Your goal
What follows are records. Restate all of them word for word.

Material provided

|---|

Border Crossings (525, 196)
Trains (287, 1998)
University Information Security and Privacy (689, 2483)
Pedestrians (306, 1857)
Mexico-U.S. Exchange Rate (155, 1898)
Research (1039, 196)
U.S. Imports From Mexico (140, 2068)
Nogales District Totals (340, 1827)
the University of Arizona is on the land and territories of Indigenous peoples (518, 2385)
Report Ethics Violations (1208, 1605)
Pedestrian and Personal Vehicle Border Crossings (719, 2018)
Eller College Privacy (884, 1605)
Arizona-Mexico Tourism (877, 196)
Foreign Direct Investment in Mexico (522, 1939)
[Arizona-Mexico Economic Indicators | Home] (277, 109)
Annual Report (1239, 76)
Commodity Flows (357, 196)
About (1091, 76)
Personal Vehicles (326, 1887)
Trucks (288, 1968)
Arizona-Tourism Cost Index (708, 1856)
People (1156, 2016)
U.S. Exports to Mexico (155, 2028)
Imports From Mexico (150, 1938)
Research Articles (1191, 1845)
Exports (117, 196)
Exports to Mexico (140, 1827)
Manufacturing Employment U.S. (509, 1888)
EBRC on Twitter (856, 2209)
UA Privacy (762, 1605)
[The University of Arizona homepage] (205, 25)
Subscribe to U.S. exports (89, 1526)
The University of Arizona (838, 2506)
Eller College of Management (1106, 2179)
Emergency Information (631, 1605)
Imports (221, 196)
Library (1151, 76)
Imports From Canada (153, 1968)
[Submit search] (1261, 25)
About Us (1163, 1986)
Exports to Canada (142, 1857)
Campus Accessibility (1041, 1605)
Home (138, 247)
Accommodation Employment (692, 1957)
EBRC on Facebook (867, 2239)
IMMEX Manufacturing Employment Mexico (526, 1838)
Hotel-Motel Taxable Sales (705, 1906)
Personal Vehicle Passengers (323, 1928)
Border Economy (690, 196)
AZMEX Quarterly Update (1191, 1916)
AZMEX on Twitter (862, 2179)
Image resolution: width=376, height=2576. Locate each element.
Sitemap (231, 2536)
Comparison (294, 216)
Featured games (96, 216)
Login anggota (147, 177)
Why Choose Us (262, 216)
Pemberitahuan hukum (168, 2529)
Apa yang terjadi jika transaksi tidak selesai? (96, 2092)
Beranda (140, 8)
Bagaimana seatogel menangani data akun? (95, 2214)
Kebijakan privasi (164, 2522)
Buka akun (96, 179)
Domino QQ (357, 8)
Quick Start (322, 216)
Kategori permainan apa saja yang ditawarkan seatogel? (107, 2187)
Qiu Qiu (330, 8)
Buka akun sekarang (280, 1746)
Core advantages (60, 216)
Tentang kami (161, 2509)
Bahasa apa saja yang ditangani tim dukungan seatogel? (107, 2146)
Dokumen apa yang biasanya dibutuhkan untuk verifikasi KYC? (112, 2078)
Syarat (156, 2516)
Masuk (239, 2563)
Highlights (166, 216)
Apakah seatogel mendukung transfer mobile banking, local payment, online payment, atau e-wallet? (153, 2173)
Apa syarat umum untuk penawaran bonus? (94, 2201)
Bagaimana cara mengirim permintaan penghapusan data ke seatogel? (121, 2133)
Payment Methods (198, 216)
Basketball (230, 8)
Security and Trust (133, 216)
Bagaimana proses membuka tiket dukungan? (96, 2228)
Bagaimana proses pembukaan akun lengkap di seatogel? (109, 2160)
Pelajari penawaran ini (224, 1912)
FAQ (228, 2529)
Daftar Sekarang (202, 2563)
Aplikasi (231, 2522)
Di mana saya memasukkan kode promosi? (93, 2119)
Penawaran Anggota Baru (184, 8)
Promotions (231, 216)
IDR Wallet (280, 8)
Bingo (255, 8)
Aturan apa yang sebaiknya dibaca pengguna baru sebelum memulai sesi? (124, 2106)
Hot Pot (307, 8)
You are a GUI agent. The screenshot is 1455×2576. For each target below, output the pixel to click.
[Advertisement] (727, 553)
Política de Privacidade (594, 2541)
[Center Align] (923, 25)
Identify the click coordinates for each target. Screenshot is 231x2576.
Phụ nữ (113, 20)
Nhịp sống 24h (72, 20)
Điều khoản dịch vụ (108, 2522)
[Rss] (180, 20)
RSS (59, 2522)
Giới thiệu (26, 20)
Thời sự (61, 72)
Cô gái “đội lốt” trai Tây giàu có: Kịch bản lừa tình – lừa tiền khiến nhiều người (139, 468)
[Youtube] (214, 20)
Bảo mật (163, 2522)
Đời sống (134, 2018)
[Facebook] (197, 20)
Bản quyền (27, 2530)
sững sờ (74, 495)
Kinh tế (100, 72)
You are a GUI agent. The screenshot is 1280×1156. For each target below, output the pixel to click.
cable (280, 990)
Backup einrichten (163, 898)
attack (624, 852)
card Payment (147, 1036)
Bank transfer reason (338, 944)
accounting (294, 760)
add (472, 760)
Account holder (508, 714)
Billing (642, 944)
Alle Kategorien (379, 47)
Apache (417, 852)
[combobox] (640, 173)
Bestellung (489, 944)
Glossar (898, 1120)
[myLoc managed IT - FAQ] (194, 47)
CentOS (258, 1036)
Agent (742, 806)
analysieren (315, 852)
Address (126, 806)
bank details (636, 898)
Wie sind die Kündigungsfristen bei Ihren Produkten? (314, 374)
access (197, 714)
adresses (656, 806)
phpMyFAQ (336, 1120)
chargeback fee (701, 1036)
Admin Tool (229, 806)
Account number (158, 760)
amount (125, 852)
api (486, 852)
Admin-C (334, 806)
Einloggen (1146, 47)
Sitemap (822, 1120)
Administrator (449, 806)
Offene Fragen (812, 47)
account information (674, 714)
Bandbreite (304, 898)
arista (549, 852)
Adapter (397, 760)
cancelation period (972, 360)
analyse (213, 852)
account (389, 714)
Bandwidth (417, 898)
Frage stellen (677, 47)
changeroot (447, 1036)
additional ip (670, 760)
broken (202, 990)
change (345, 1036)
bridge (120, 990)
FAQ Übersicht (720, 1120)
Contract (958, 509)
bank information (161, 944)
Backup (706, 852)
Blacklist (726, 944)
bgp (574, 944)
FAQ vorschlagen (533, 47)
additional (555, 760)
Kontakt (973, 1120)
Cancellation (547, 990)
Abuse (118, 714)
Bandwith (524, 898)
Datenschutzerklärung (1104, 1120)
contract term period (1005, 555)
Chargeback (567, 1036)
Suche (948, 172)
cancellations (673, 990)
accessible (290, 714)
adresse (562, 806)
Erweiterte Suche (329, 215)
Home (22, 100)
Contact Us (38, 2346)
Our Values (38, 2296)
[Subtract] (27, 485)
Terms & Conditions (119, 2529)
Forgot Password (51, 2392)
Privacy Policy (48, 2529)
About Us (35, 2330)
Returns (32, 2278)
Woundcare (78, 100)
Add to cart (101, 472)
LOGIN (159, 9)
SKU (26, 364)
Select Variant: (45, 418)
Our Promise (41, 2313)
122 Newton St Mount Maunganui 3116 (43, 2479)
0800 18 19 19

|---|

Exercise solution
Border Crossings (525, 196)
Trains (287, 1998)
University Information Security and Privacy (689, 2483)
Pedestrians (306, 1857)
Mexico-U.S. Exchange Rate (155, 1898)
Research (1039, 196)
U.S. Imports From Mexico (140, 2068)
Nogales District Totals (340, 1827)
the University of Arizona is on the land and territories of Indigenous peoples (518, 2385)
Report Ethics Violations (1208, 1605)
Pedestrian and Personal Vehicle Border Crossings (719, 2018)
Eller College Privacy (884, 1605)
Arizona-Mexico Tourism (877, 196)
Foreign Direct Investment in Mexico (522, 1939)
[Arizona-Mexico Economic Indicators | Home] (277, 109)
Annual Report (1239, 76)
Commodity Flows (357, 196)
About (1091, 76)
Personal Vehicles (326, 1887)
Trucks (288, 1968)
Arizona-Tourism Cost Index (708, 1856)
People (1156, 2016)
U.S. Exports to Mexico (155, 2028)
Imports From Mexico (150, 1938)
Research Articles (1191, 1845)
Exports (117, 196)
Exports to Mexico (140, 1827)
Manufacturing Employment U.S. (509, 1888)
EBRC on Twitter (856, 2209)
UA Privacy (762, 1605)
[The University of Arizona homepage] (205, 25)
Subscribe to U.S. exports (89, 1526)
The University of Arizona (838, 2506)
Eller College of Management (1106, 2179)
Emergency Information (631, 1605)
Imports (221, 196)
Library (1151, 76)
Imports From Canada (153, 1968)
[Submit search] (1261, 25)
About Us (1163, 1986)
Exports to Canada (142, 1857)
Campus Accessibility (1041, 1605)
Home (138, 247)
Accommodation Employment (692, 1957)
EBRC on Facebook (867, 2239)
IMMEX Manufacturing Employment Mexico (526, 1838)
Hotel-Motel Taxable Sales (705, 1906)
Personal Vehicle Passengers (323, 1928)
Border Economy (690, 196)
AZMEX Quarterly Update (1191, 1916)
AZMEX on Twitter (862, 2179)
Image resolution: width=376, height=2576. Locate each element.
Sitemap (231, 2536)
Comparison (294, 216)
Featured games (96, 216)
Login anggota (147, 177)
Why Choose Us (262, 216)
Pemberitahuan hukum (168, 2529)
Apa yang terjadi jika transaksi tidak selesai? (96, 2092)
Beranda (140, 8)
Bagaimana seatogel menangani data akun? (95, 2214)
Kebijakan privasi (164, 2522)
Buka akun (96, 179)
Domino QQ (357, 8)
Quick Start (322, 216)
Kategori permainan apa saja yang ditawarkan seatogel? (107, 2187)
Qiu Qiu (330, 8)
Buka akun sekarang (280, 1746)
Core advantages (60, 216)
Tentang kami (161, 2509)
Bahasa apa saja yang ditangani tim dukungan seatogel? (107, 2146)
Dokumen apa yang biasanya dibutuhkan untuk verifikasi KYC? (112, 2078)
Syarat (156, 2516)
Masuk (239, 2563)
Highlights (166, 216)
Apakah seatogel mendukung transfer mobile banking, local payment, online payment, atau e-wallet? (153, 2173)
Apa syarat umum untuk penawaran bonus? (94, 2201)
Bagaimana cara mengirim permintaan penghapusan data ke seatogel? (121, 2133)
Payment Methods (198, 216)
Basketball (230, 8)
Security and Trust (133, 216)
Bagaimana proses membuka tiket dukungan? (96, 2228)
Bagaimana proses pembukaan akun lengkap di seatogel? (109, 2160)
Pelajari penawaran ini (224, 1912)
FAQ (228, 2529)
Daftar Sekarang (202, 2563)
Aplikasi (231, 2522)
Di mana saya memasukkan kode promosi? (93, 2119)
Penawaran Anggota Baru (184, 8)
Promotions (231, 216)
IDR Wallet (280, 8)
Bingo (255, 8)
Aturan apa yang sebaiknya dibaca pengguna baru sebelum memulai sesi? (124, 2106)
Hot Pot (307, 8)
You are a GUI agent. The screenshot is 1455×2576. For each target below, output the pixel to click.
[Advertisement] (727, 553)
Política de Privacidade (594, 2541)
[Center Align] (923, 25)
Identify the click coordinates for each target. Screenshot is 231x2576.
Phụ nữ (113, 20)
Nhịp sống 24h (72, 20)
Điều khoản dịch vụ (108, 2522)
[Rss] (180, 20)
RSS (59, 2522)
Giới thiệu (26, 20)
Thời sự (61, 72)
Cô gái “đội lốt” trai Tây giàu có: Kịch bản lừa tình – lừa tiền khiến nhiều người (139, 468)
[Youtube] (214, 20)
Bảo mật (163, 2522)
Đời sống (134, 2018)
[Facebook] (197, 20)
Bản quyền (27, 2530)
sững sờ (74, 495)
Kinh tế (100, 72)
You are a GUI agent. The screenshot is 1280×1156. For each target below, output the pixel to click.
cable (280, 990)
Backup einrichten (163, 898)
attack (624, 852)
card Payment (147, 1036)
Bank transfer reason (338, 944)
accounting (294, 760)
add (472, 760)
Account holder (508, 714)
Billing (642, 944)
Alle Kategorien (379, 47)
Apache (417, 852)
[combobox] (640, 173)
Bestellung (489, 944)
Glossar (898, 1120)
[myLoc managed IT - FAQ] (194, 47)
CentOS (258, 1036)
Agent (742, 806)
analysieren (315, 852)
Address (126, 806)
bank details (636, 898)
Wie sind die Kündigungsfristen bei Ihren Produkten? (314, 374)
access (197, 714)
adresses (656, 806)
phpMyFAQ (336, 1120)
chargeback fee (701, 1036)
Admin Tool (229, 806)
Account number (158, 760)
amount (125, 852)
api (486, 852)
Admin-C (334, 806)
Einloggen (1146, 47)
Sitemap (822, 1120)
Administrator (449, 806)
Offene Fragen (812, 47)
account information (674, 714)
Bandbreite (304, 898)
arista (549, 852)
Adapter (397, 760)
cancelation period (972, 360)
analyse (213, 852)
account (389, 714)
Bandwidth (417, 898)
Frage stellen (677, 47)
changeroot (447, 1036)
additional ip (670, 760)
broken (202, 990)
change (345, 1036)
bridge (120, 990)
FAQ Übersicht (720, 1120)
Contract (958, 509)
bank information (161, 944)
Backup (706, 852)
Blacklist (726, 944)
bgp (574, 944)
FAQ vorschlagen (533, 47)
additional (555, 760)
Kontakt (973, 1120)
Cancellation (547, 990)
Abuse (118, 714)
Bandwith (524, 898)
Datenschutzerklärung (1104, 1120)
contract term period (1005, 555)
Chargeback (567, 1036)
Suche (948, 172)
cancellations (673, 990)
accessible (290, 714)
adresse (562, 806)
Erweiterte Suche (329, 215)
Home (22, 100)
Contact Us (38, 2346)
Our Values (38, 2296)
[Subtract] (27, 485)
Terms & Conditions (119, 2529)
Forgot Password (51, 2392)
Privacy Policy (48, 2529)
About Us (35, 2330)
Returns (32, 2278)
Woundcare (78, 100)
Add to cart (101, 472)
LOGIN (159, 9)
SKU (26, 364)
Select Variant: (45, 418)
Our Promise (41, 2313)
122 Newton St Mount Maunganui 3116 (43, 2479)
0800 18 19 19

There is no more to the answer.